▶ **WORK TO DO**
Find every line in the rows that contains the string "coordinates", matching its case exactly, and copy each such line in full.

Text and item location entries

+ + + +

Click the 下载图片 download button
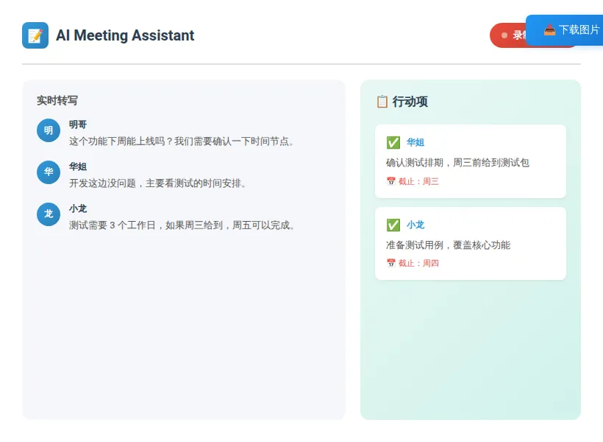This screenshot has width=603, height=442. click(574, 30)
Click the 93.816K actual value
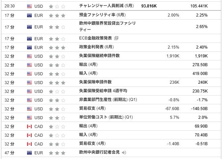This screenshot has width=222, height=159. click(x=149, y=6)
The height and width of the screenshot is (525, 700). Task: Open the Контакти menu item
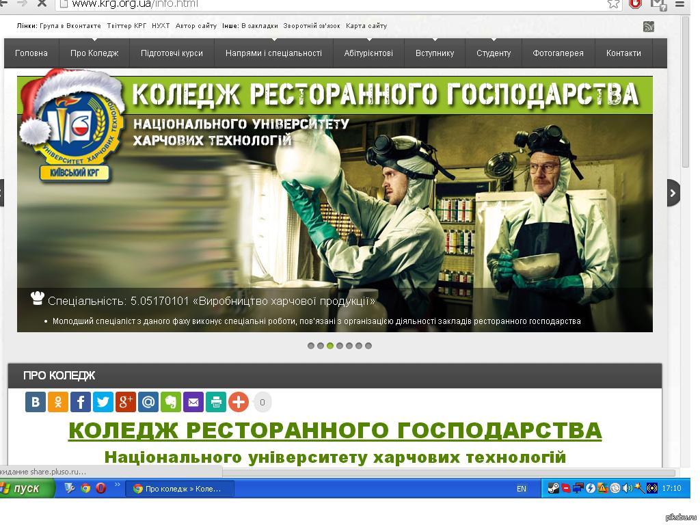coord(623,53)
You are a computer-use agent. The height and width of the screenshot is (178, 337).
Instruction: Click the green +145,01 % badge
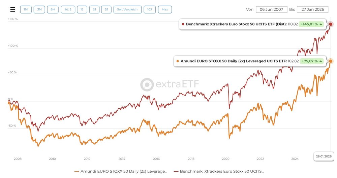312,24
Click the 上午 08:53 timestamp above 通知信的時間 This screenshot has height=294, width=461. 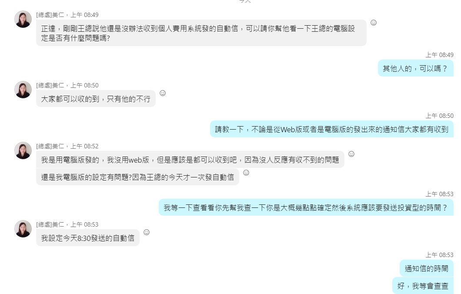439,255
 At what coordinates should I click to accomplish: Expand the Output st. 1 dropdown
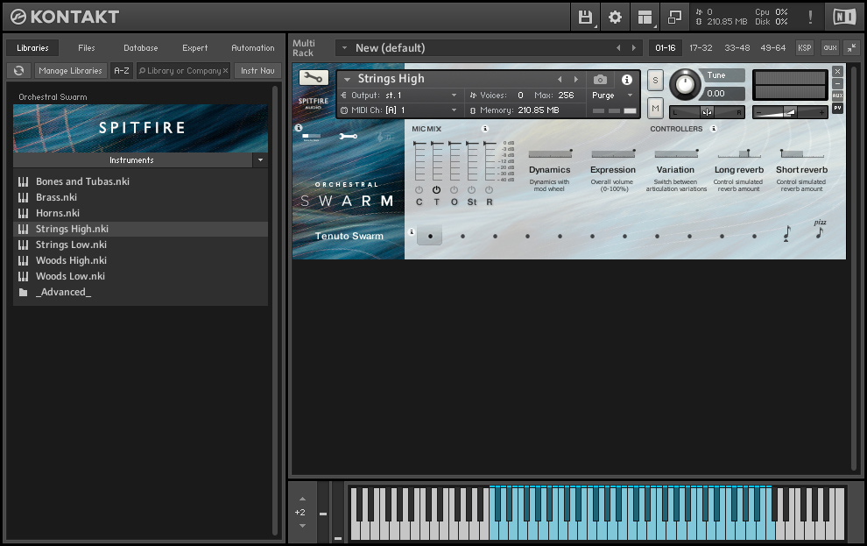(454, 95)
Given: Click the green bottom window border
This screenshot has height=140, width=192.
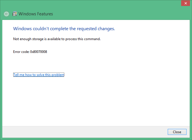Looking at the screenshot, I should (96, 139).
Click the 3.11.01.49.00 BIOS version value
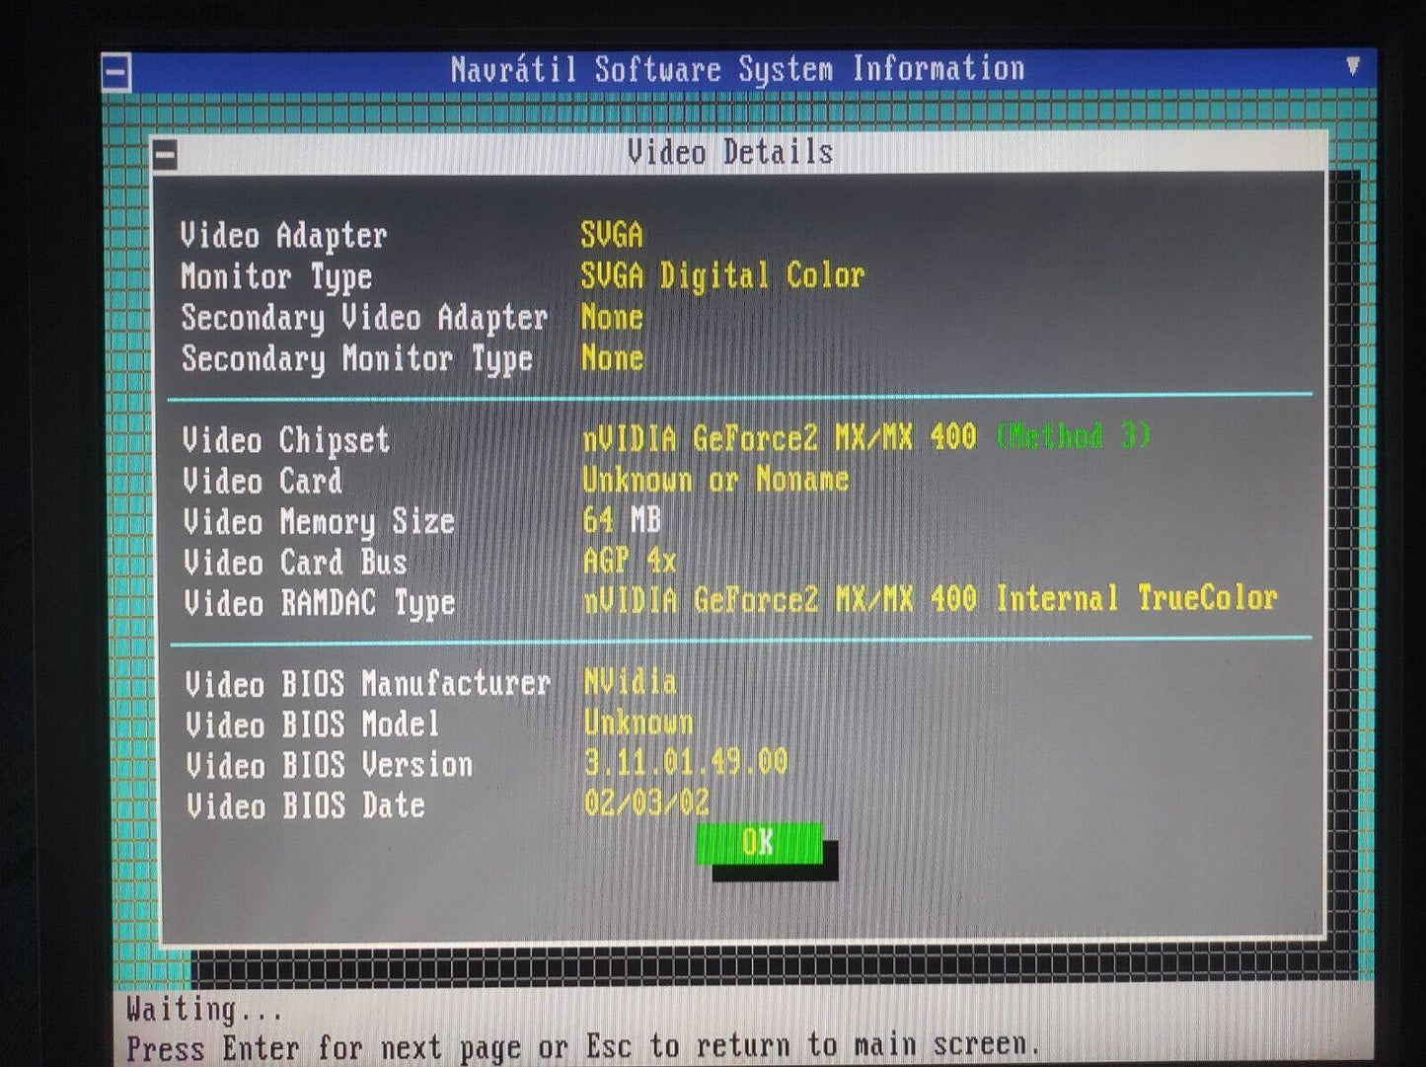This screenshot has width=1426, height=1067. click(x=685, y=762)
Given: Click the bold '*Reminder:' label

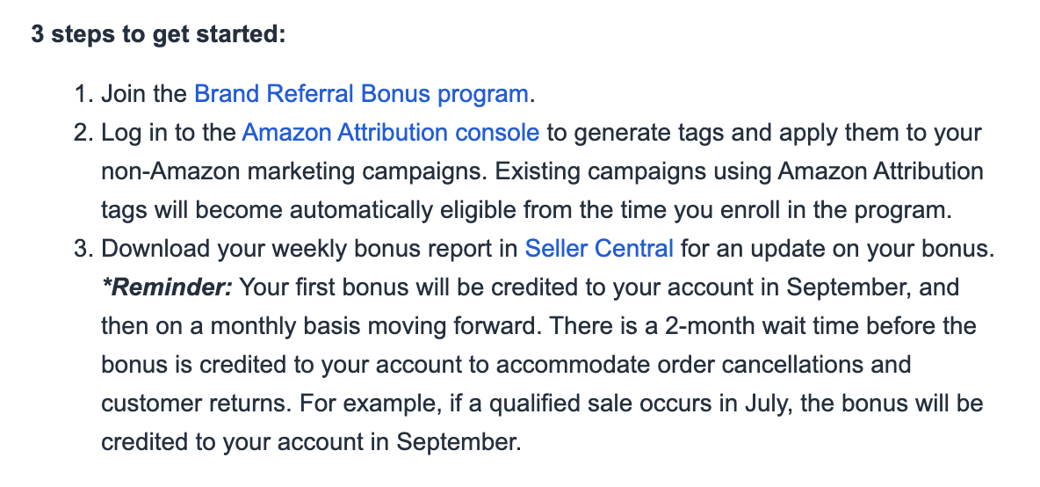Looking at the screenshot, I should pos(167,287).
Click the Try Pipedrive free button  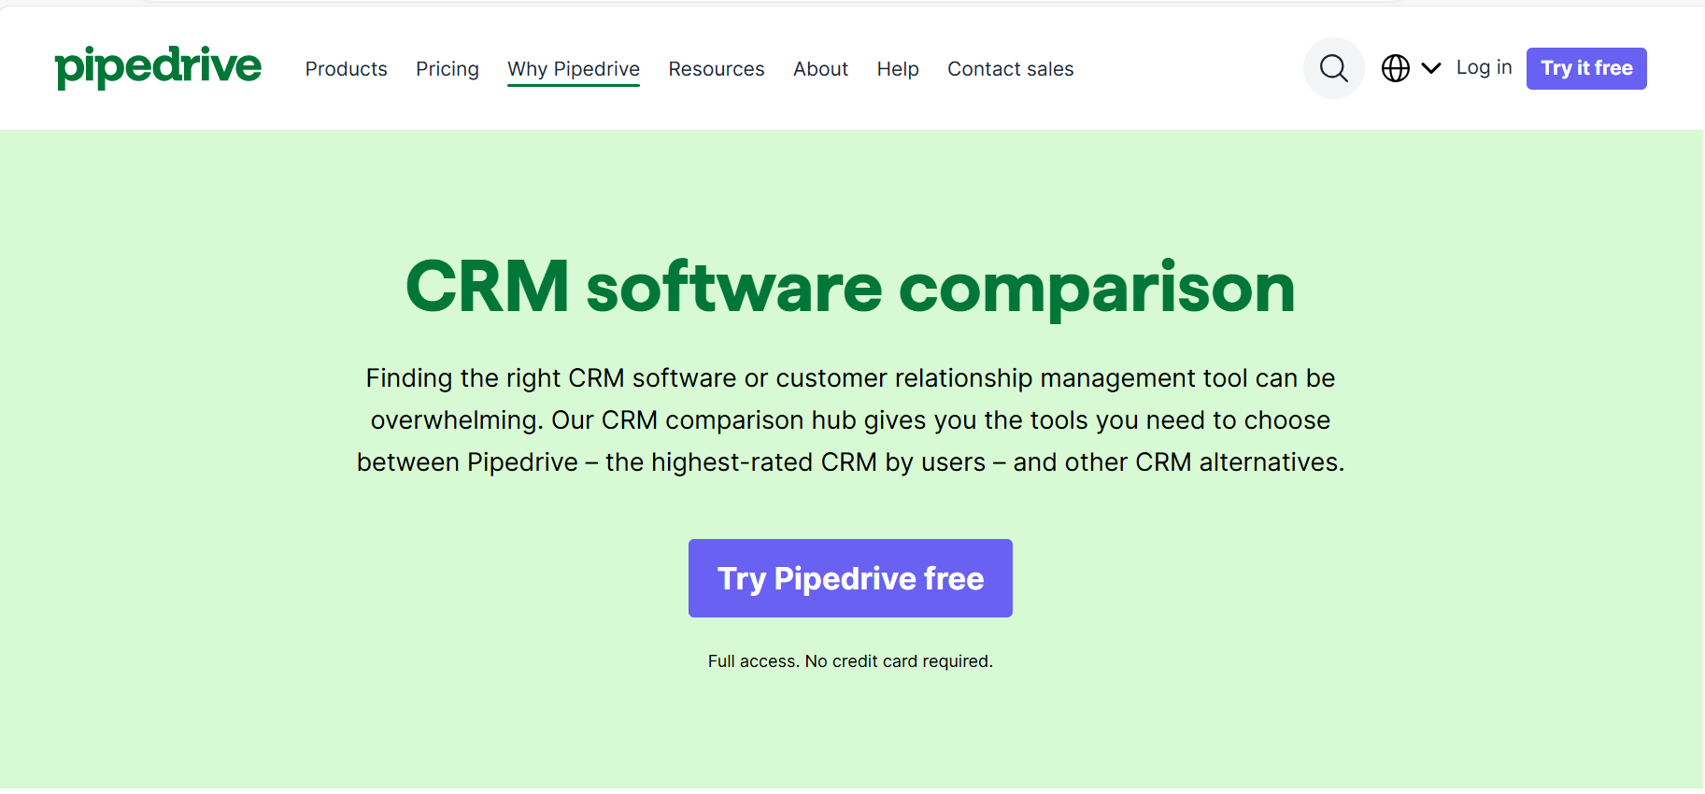coord(850,578)
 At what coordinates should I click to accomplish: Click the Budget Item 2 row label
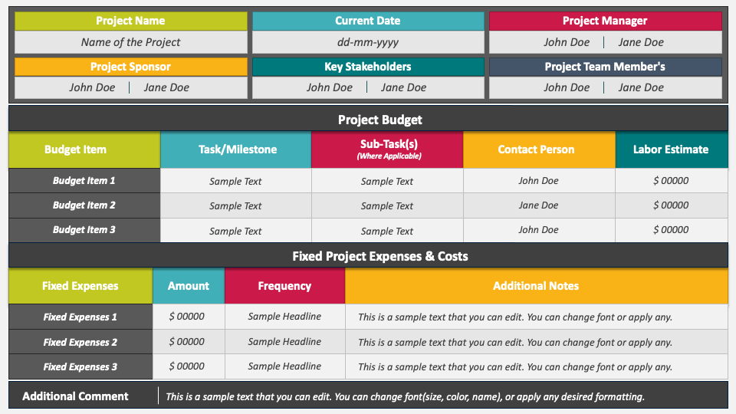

+ + + +

▶ **FINAL RESULT**
 At what coordinates should I click to accomplish: Expand the Output st. 1 dropdown
 At what coordinates should I click to accomplish: Click the Budget Item 2 row label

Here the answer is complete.